**SOURCE EXCERPT**
........

McInally has never been afraid to speak his mind even if he gets caught in the crossfire, such as last year’s furore over reconstruction talks which saw him and Ann Budge butt heads.
“I just think it’s who I am. I’ve no divine right to be right but if someone asks my opinion, I’ll give it as honestly as I can. It’s only my opinion and it doesn’t mean I’m right.
“Being at the club as long as I have, you get so invested in it and want to protect it. You’re always fighting for the wee guy and you’re never done fighting.”
Perhaps his tenure should come as little surprise, given he played under two men who became synonymous with their respective clubs.
His big break came under Brian Clough at Nottingham Forest, a man who had guided the Midlands club to European glory and was an irrepressible figure at the City Ground for 18 years.
McInally’s greatest success, however, came with Jim McLean at Dundee United, who was a force of nature during his near-22 years at Tannadice.
“Both of these guys had similar views on how the game should be played and you always stick by what you learn from them. The habits they taught you, you try to pass them on to your team.
“But when it comes to man management, there’s no way I ever wanted to be like them. One of the things myself and Davie (Nicholls) pride ourselves on is I don’t think anyone has left the club, over the 10 years, that I wouldn’t be able to talk to. I think we treated everybody well.

........

**TASK INPUT**

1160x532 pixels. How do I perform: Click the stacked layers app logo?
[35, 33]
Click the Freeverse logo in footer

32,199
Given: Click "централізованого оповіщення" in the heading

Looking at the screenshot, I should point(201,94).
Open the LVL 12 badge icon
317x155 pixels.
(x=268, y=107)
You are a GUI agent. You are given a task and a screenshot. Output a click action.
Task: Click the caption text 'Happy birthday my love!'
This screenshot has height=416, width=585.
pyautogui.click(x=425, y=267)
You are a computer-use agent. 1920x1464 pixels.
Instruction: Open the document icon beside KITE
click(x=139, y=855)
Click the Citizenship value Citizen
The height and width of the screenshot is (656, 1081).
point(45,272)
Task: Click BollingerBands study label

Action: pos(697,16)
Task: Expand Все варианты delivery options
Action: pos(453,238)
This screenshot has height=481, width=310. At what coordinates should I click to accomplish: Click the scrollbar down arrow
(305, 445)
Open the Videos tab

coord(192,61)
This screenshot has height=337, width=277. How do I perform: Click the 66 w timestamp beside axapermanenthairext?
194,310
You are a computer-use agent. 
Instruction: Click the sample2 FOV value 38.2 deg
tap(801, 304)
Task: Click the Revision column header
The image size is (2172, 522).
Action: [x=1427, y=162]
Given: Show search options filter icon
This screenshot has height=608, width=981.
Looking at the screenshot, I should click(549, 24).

........

**TO-DO LIST**
• A. Retype the rows from the first one through the line containing "coord(192,61)", inclusive, keeping every character unchanged.
• B. Continue the McInally interview excerpt, picking up after its final sentence.

**RESPONSES IN ORDER**
• A.
1160x532 pixels. How do I perform: Click the stacked layers app logo?
[35, 33]
Click the Freeverse logo in footer

32,199
Given: Click "централізованого оповіщення" in the heading

Looking at the screenshot, I should point(201,94).
Open the LVL 12 badge icon
317x155 pixels.
(x=268, y=107)
You are a GUI agent. You are given a task and a screenshot. Output a click action.
Task: Click the caption text 'Happy birthday my love!'
This screenshot has height=416, width=585.
pyautogui.click(x=425, y=267)
You are a computer-use agent. 1920x1464 pixels.
Instruction: Open the document icon beside KITE
click(x=139, y=855)
Click the Citizenship value Citizen
The height and width of the screenshot is (656, 1081).
point(45,272)
Task: Click BollingerBands study label

Action: pos(697,16)
Task: Expand Все варианты delivery options
Action: pos(453,238)
This screenshot has height=481, width=310. At what coordinates should I click to accomplish: Click the scrollbar down arrow
(305, 445)
Open the Videos tab

coord(192,61)

• B.
“Jim McLean couldn’t say that and Brian Clough couldn’t say that. I’m not saying it’s right but it’s something we pride ourselves on. When it comes to players moving on, we part on the right terms.”
By his side for the last decade has been Davie Nicholls, his assistant from his time at East Stirlingshire and whose loyalty and honesty have been invaluable traits for McInally to call upon.
Reaching today’s landmark also makes him the first manager since Allan McGraw, a man who preceded McInally at Morton, to manage a club for more than 10 years in one spell. McGraw left Cappielow in 1997, with the pressures and expectations of management increasing in the intervening 24 years and seeing few come close to that mark.
“Fewer people are doing it, with the demands of clubs and supporters. I’ve always been aware of that, since I left Morton, there’s a lot of clubs in Scotland that are pretty unrealistic about where they should be in the Scottish game,” added McInally.
“If they’re not where they think they should be, then they lose patience and chairmen keep moving people on. I’ve been really lucky with chairman; even at Morton, I had a really good chairman with a very demanding support.”
A strong relationship with Peterhead chairman Rodger Morrison and former director Ian Grant, who has provided significant financial help to the club, has been the backbone of his time in charge.
“You need a relationship that, even when things go wrong, they understood what you’re trying to do.
“I’ve come across managers that don’t have any sort of relationship with the chairman. If that’s the case, it’s only going to go one way.”
There are little signs of McInally going anywhere soon, even if he has taken some convincing from Morrison to stay on before.
Legacy is a difficult word to quantify when you are still in the midst of a job but when his time with the Blue Toon does come to a close, it will mark the end of a hugely significant era.
“When you go into a football club, you think it would be nice to make a difference. If we were to walk away next week, I think we could look back and think we made a bit of a difference.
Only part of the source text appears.